National coroner data demonstrate differences in the rates at which coroners across England and Wales choose to investigate reported deaths and the frequency by which they record certain conclusions. This study sought to examine how decisions are made by coroners and whether they differed when faced with identical case information.

Methods

Three different clinical scenarios were circulated via a web link to all senior coroners. The case information was contained within a ‘Decision Board’ displayed on screen. Each scenario had nine consistent categories of information, such as the cause of death and the medical history. Participants were asked to indicate an inquest conclusion (verdict) using free text and to provide comments. The way in which participants accessed the case information (order, frequency, etc) was recorded by the computer software.

Results

35 coroners responded.
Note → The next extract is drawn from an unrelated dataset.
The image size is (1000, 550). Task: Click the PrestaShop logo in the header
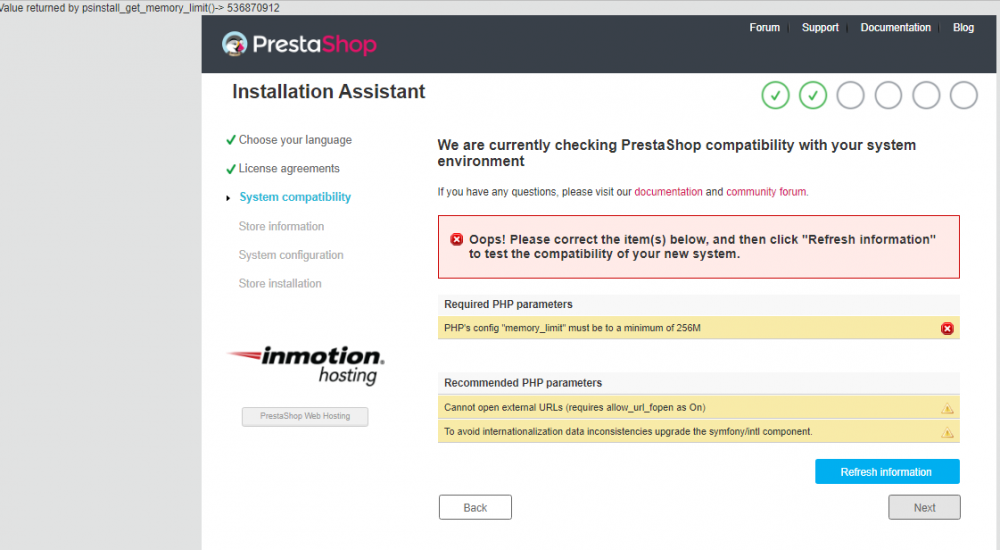point(299,44)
There was little consensus as to conclusion with scenarios 1 and 2 generating four different outcomes and scenario 3 generating an extraordinary eight different conclusions among respondents. Despite coming to widely different conclusions, coroners demonstrated very similar decision-making processes. Conclusions were robustly defended yet proffered alternatives were plentiful. The comments made indicated a difference in the personal attitudes of coroners towards case information.

Conclusions

Different coroners faced with identical case information arrived at widely different case outcomes ranging from no further investigation to finding numerous alternative verdicts. Disparity appeared to be a product of differing personal attitudes among coroners. National coroner consensus to achieve a shared inference from available evidence is urgently needed.